If our proxy is available, the proxy's IP will be returned

(The returned address will appear here. Although I am not very clear about it, if I exclude this situation, the proxy should still be unavailable)

Then we can make a judgment. If the returned ip and the ip in the proxy dictionary are the same, we think that this ip is an available proxy and write it to the file.

This is our idea. Finally, we can process the queue and threading threads.

On code:

#coding=utf-8

import requests
import re
from bs4 import BeautifulSoup as bs
import Queue
import threading 

class proxyPick():
 def __init__(self,queue):
  .__init__(self)
  self._queue = queue

 def run(self):
  while not self._queue.empty():
   url = self._queue.get()

   proxy_spider(url)

def proxy_spider(url):
 headers = {
   .......
  }

 r = (url = url,headers = headers)
 soup = bs(,"")
 data = soup.find_all(name = 'tr',attrs = {'class':('|[^odd]')})

 for i in data:

  soup = bs(str(i),'')
  data2 = soup.find_all(name = 'td')
  ip = str(data2[1].string)
  port = str(data2[2].string)
  types = str(data2[5].string).lower() 


  proxy = {}
  proxy[types] = '%s:%s'%(ip,port)
  try:
   proxy_check(proxy,ip)
  except Exception,e:
   print e
   pass

def proxy_check(proxy,ip):
 url = 'http://1212./'
 r = (url = url,proxies = proxy,timeout = 6)

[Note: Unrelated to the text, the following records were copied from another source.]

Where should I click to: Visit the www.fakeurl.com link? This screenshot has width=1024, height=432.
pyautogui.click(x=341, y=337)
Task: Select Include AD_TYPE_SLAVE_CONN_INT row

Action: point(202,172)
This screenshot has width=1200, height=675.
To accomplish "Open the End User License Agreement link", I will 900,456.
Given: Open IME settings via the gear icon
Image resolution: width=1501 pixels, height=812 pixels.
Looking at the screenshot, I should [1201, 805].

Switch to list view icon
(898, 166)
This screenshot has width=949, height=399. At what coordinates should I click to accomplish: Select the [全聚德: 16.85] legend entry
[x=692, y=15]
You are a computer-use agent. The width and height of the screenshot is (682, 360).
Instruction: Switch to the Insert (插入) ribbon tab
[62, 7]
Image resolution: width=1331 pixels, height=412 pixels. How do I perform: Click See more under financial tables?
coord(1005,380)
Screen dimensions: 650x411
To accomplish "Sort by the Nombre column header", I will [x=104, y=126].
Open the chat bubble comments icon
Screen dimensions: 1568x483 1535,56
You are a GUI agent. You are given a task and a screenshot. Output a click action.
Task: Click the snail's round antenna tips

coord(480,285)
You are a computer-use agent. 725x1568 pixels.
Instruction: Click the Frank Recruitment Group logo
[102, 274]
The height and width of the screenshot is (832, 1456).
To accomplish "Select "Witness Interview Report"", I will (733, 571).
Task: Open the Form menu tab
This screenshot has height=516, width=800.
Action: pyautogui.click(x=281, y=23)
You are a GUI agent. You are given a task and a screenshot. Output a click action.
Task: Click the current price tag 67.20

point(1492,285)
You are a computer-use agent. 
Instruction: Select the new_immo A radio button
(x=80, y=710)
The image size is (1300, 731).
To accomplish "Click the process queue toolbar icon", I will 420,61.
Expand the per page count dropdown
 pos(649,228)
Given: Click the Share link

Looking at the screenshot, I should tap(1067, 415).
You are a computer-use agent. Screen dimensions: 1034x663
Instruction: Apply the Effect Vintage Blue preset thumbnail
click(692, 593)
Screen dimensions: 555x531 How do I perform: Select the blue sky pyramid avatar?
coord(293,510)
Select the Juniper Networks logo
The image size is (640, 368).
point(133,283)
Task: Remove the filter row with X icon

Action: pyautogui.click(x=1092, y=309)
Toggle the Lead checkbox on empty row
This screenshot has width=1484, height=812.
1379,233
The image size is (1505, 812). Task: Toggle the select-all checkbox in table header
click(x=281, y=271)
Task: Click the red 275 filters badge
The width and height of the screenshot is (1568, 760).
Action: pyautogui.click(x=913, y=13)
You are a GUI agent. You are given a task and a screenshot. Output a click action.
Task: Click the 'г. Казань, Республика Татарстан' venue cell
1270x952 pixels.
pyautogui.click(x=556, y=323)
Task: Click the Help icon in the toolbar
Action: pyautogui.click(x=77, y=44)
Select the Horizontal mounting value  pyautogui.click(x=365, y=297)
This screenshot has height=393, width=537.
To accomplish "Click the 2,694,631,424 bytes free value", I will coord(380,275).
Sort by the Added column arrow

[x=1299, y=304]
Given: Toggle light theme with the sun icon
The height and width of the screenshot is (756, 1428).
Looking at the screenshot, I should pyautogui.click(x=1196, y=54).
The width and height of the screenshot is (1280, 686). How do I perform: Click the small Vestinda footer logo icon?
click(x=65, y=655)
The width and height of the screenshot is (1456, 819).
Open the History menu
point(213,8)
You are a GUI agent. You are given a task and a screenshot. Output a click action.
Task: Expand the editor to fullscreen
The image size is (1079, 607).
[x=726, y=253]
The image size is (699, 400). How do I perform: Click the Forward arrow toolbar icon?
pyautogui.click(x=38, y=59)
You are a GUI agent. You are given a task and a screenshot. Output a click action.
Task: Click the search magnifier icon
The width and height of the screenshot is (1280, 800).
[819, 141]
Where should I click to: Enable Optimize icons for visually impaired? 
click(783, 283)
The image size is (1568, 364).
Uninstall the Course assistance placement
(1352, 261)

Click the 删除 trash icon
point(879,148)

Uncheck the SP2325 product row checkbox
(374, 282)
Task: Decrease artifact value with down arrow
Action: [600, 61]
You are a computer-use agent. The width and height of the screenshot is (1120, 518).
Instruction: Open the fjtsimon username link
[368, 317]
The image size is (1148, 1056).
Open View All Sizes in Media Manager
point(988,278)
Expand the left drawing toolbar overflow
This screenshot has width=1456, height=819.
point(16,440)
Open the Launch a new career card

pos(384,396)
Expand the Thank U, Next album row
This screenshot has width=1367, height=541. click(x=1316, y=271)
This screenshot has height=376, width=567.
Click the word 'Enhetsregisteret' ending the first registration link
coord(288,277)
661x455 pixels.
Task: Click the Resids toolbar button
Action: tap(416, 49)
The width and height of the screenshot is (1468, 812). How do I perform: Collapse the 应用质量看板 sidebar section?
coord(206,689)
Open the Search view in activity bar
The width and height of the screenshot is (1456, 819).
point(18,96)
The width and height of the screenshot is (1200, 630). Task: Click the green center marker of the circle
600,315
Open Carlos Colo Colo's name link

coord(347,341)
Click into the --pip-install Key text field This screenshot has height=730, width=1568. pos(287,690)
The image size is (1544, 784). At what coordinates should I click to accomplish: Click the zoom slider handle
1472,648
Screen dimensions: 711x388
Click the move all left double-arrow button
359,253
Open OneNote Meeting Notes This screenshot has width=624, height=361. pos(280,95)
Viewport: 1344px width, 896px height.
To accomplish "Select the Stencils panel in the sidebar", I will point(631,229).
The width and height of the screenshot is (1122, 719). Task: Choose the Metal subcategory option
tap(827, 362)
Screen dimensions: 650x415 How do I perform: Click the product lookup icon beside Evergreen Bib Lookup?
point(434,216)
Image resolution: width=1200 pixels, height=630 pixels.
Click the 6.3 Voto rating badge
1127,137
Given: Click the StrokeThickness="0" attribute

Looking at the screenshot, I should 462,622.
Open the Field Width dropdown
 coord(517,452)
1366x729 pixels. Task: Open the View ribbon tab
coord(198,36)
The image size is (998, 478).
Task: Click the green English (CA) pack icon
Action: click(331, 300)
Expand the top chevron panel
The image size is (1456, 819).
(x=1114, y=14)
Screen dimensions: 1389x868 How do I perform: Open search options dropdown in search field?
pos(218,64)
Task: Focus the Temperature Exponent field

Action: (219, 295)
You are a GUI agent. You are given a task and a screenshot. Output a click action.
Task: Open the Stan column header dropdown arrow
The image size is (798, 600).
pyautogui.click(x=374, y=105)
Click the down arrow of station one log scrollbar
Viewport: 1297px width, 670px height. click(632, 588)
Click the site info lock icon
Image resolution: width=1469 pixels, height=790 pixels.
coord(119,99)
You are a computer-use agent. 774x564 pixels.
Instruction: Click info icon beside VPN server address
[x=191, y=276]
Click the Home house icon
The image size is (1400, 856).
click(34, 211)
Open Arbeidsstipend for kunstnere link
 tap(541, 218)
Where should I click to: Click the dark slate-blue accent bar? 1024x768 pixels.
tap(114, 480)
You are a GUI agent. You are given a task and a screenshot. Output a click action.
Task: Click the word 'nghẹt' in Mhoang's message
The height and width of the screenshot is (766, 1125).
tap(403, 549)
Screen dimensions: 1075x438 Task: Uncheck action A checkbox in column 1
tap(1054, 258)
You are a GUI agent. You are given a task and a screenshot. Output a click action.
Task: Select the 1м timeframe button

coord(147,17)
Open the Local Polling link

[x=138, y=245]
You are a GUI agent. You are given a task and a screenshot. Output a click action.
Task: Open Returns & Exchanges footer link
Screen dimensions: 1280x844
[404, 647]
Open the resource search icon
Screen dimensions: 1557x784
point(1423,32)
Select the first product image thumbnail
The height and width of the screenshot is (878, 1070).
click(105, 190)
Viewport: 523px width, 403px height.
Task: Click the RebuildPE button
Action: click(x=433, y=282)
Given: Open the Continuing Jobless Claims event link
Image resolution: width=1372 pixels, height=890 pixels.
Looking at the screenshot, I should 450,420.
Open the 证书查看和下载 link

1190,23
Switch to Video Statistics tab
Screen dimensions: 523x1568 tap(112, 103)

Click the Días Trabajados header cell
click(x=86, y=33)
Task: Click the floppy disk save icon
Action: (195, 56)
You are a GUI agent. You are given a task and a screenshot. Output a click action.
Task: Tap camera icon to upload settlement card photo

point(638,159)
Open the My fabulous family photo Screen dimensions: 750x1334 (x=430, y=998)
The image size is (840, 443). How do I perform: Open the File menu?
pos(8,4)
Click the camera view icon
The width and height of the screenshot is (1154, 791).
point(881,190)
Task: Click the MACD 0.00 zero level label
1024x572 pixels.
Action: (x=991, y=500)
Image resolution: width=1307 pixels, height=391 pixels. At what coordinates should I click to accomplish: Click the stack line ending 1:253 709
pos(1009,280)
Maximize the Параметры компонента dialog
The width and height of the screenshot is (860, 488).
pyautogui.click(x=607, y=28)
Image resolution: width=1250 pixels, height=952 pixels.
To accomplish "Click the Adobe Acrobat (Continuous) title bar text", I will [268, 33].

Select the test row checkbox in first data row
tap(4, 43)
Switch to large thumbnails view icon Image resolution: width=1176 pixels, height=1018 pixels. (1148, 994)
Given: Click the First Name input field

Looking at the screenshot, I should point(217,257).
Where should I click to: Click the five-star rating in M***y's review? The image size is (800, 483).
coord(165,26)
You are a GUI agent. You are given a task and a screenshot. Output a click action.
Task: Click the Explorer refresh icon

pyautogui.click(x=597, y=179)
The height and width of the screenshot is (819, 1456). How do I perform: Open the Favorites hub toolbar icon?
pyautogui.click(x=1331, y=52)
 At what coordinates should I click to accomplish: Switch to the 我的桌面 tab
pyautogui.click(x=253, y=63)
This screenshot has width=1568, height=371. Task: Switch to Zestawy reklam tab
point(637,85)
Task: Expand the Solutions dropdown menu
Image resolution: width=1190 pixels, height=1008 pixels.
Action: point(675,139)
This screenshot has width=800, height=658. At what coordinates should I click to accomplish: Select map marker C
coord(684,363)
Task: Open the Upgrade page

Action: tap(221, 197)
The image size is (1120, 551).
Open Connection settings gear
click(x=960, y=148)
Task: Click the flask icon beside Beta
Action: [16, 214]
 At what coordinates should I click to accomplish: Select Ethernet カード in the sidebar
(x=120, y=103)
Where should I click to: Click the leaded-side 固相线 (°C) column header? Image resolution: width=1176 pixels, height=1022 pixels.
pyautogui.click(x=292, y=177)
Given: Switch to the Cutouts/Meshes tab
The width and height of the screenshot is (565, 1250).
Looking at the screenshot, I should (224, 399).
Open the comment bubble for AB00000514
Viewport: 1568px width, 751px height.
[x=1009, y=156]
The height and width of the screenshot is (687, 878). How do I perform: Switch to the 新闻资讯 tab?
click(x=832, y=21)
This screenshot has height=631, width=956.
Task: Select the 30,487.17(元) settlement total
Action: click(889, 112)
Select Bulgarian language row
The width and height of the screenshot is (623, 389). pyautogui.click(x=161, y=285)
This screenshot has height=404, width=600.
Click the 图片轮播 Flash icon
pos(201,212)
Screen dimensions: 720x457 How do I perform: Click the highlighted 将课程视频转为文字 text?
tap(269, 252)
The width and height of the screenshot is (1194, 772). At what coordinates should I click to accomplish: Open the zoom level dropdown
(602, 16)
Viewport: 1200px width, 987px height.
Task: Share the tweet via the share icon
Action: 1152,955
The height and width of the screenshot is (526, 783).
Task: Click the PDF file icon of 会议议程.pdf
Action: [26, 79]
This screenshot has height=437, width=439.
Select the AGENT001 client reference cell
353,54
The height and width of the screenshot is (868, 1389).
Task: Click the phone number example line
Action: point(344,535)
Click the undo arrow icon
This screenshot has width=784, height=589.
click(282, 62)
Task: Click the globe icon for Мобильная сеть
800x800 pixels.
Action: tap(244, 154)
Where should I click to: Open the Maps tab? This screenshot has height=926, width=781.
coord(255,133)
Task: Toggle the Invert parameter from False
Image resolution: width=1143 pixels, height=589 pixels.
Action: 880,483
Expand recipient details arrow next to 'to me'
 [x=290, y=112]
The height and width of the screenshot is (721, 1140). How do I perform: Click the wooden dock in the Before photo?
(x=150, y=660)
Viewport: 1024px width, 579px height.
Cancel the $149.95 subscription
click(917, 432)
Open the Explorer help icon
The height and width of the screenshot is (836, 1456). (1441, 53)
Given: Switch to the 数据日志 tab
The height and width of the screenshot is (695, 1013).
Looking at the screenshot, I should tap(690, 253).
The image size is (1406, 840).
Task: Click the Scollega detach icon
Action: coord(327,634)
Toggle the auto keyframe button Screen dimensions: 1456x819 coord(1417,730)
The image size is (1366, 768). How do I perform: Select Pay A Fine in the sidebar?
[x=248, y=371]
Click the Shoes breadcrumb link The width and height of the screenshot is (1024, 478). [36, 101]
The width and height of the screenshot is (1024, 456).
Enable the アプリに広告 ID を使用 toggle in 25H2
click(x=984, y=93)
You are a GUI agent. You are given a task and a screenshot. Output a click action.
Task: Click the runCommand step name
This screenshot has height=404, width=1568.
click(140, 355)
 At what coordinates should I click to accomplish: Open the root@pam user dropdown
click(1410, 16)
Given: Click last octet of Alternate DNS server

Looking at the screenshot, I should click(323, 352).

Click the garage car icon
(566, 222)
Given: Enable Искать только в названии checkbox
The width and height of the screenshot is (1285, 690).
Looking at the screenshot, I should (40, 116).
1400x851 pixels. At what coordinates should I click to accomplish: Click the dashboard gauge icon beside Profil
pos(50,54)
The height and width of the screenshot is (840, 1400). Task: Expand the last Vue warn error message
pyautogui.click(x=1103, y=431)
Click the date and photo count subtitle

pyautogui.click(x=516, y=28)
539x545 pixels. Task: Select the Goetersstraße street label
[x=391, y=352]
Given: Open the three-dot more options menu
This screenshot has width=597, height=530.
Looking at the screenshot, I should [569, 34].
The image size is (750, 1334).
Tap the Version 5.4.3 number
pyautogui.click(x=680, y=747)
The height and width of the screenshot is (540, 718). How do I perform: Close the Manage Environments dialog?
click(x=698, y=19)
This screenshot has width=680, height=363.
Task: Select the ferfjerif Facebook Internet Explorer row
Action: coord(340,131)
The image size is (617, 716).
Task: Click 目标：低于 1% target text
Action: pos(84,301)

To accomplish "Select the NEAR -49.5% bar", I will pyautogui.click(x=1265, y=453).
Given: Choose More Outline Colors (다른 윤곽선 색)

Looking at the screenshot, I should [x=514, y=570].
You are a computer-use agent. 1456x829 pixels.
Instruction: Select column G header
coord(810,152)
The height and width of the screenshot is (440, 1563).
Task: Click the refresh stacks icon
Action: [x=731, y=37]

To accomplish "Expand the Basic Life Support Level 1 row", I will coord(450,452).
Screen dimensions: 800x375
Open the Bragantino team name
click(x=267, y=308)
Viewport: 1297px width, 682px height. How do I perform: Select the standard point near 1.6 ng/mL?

 f = open('E:/url/ip_proxy.txt','a+')

 soup = bs(,'')
 data = soup.find_all(name = 'center')
 for i in data:
  a = (r'\[(.*?)\]',)
  if a[0] == ip:
   #print proxy
   ('%s'%proxy+'\n')
   print 'write down'
   
 ()

#proxy_spider()

def main():
 queue = ()
 for i in range(1,2288):
  ('/nn/'+str(i))

 threads = []
 thread_count = 10

 for i in range(thread_count):
  spider = proxyPick(queue)
  (spider)

 for i in threads:
  ()

 for i in threads:
  ()

 print "It's down,sir!"

if __name__ == '__main__':
 main()

In this way, we can write all the available proxy ips provided on the website to the file ip_proxy.txt file

The above example of scanning proxy and obtaining available proxy IPs in Python is all the content I share with you. I hope you can give you a reference and I hope you can support me more.